** Start of Information shown **

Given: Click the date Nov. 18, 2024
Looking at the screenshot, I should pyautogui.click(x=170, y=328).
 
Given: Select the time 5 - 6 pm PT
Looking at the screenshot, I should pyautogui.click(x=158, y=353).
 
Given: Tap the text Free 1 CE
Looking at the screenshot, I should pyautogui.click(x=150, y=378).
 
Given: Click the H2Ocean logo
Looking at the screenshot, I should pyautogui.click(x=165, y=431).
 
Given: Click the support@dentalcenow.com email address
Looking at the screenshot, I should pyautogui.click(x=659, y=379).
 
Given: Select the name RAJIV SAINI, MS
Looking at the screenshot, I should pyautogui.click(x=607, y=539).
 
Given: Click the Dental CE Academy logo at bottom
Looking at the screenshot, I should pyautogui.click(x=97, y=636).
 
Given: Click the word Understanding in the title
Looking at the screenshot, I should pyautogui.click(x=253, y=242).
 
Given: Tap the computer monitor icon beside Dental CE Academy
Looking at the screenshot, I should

** End of Information shown **

_Short task_.
Copy all of the items above word for word, line by line, with nothing changed.

_Answer in full_.
Given: Click the date Nov. 18, 2024
Looking at the screenshot, I should pyautogui.click(x=170, y=328).
 
Given: Select the time 5 - 6 pm PT
Looking at the screenshot, I should pyautogui.click(x=158, y=353).
 
Given: Tap the text Free 1 CE
Looking at the screenshot, I should pyautogui.click(x=150, y=378).
 
Given: Click the H2Ocean logo
Looking at the screenshot, I should pyautogui.click(x=165, y=431).
 
Given: Click the support@dentalcenow.com email address
Looking at the screenshot, I should pyautogui.click(x=659, y=379).
 
Given: Select the name RAJIV SAINI, MS
Looking at the screenshot, I should pyautogui.click(x=607, y=539).
 
Given: Click the Dental CE Academy logo at bottom
Looking at the screenshot, I should pyautogui.click(x=97, y=636).
 
Given: Click the word Understanding in the title
Looking at the screenshot, I should pyautogui.click(x=253, y=242).
 
Given: Tap the computer monitor icon beside Dental CE Academy
Looking at the screenshot, I should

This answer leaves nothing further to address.